In 1915, Henri Gouraud went to head the French Expeditionary force in the Dardanelles, so didn’t need Bob any more.

He returned to London and joined the Army Service Corps as an officer at Grove Park in May 1915.

He went back to Europe as a driver’s mate in a lorry. In 1916, he was sent home to Cambridge Military Hospital with flu and shellshock, something from which he never fully recovered.

His father died in Balham in 1917 and was buried in the family plot in Nunhead Cemetery.

Between 1896 and 1906, my great grandmother and three of her daughter’s – Bob’s sisters – had died of TB.

My grandfather had gone from Balham to the front as a Kitchener volunteer in 1915 – no doubt egged on by Bob’s letters.

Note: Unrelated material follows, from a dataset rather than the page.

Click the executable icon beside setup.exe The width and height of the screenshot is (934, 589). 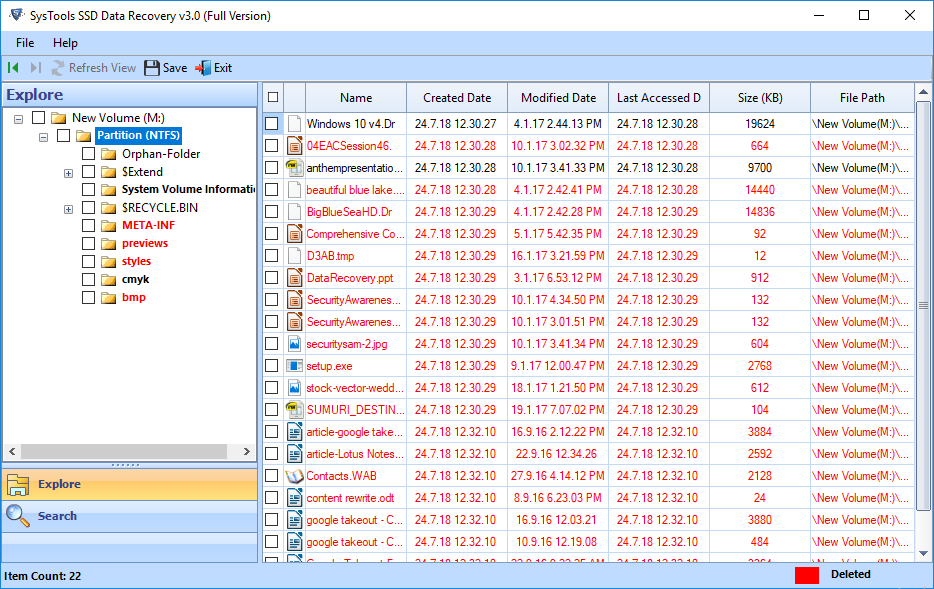293,366
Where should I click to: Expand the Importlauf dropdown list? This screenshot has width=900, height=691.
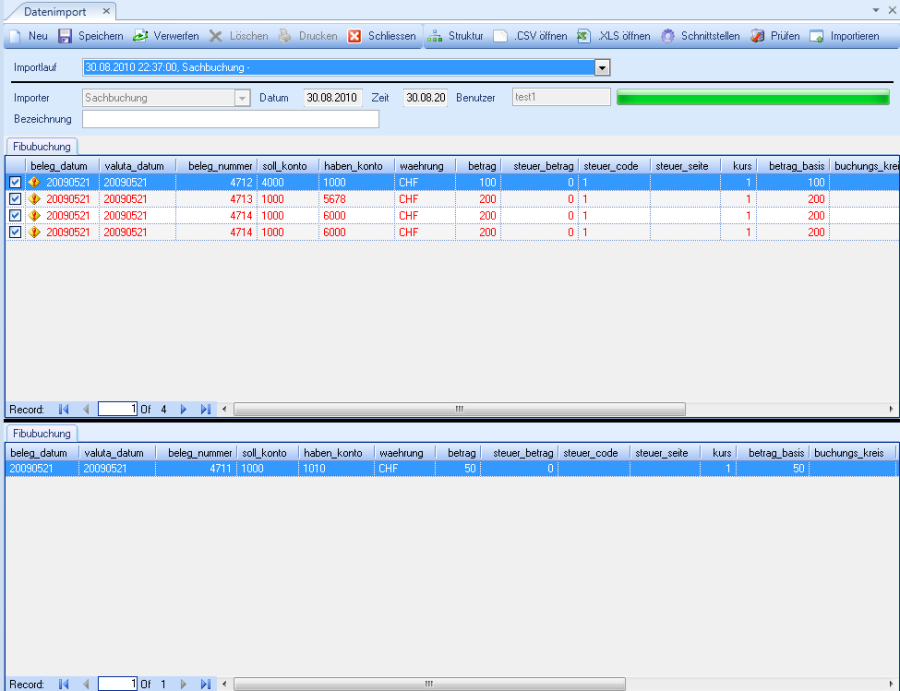click(x=602, y=68)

Bob was back at the front in 1918 – probably one of the few men left alive who was there at both the beginning and the end of the war.

Bob was decorated by the French in 1919. But when I finally uncovered the shocking truth of Bob’s death, it was certainly not the story that had been held in the family for nearly 80 years.

He died in mysterious circumstances on his way back to London in 1920 from his Paris apartment near the Eiffel Tower.

He was last seen alive at the back of the SS Hantonia, a ship crossing the Channel, still in French waters.

All he left, in his cabin, was the box of his memories and a note.

He had suffered a fate not uncommon for those who had fought bravely for Britain in the war – but could not cope with life afterwards.

His body was never found and I have never been able to find if an inquest took place in France.

Main Pic: Bob in Mors sports car at the front Christmas 1914. Bob centre, Andre Citroen left – taken in the Argonne at Christmas 1914. It’s a Mors 17/24 HP sports car – Bob sold them all over the world before the war. Bob is in the centre with the odd looking hat and goggles. On the left, foot on running board is his old boss from Mors, Andre Citroen. Soon after the picture was taken, Andre was released from the French Army and put in charge of making munitions. After the war Andre was given the munitions factory site in Paris as gratitude for his war work. That is where Citroen cars first emerged.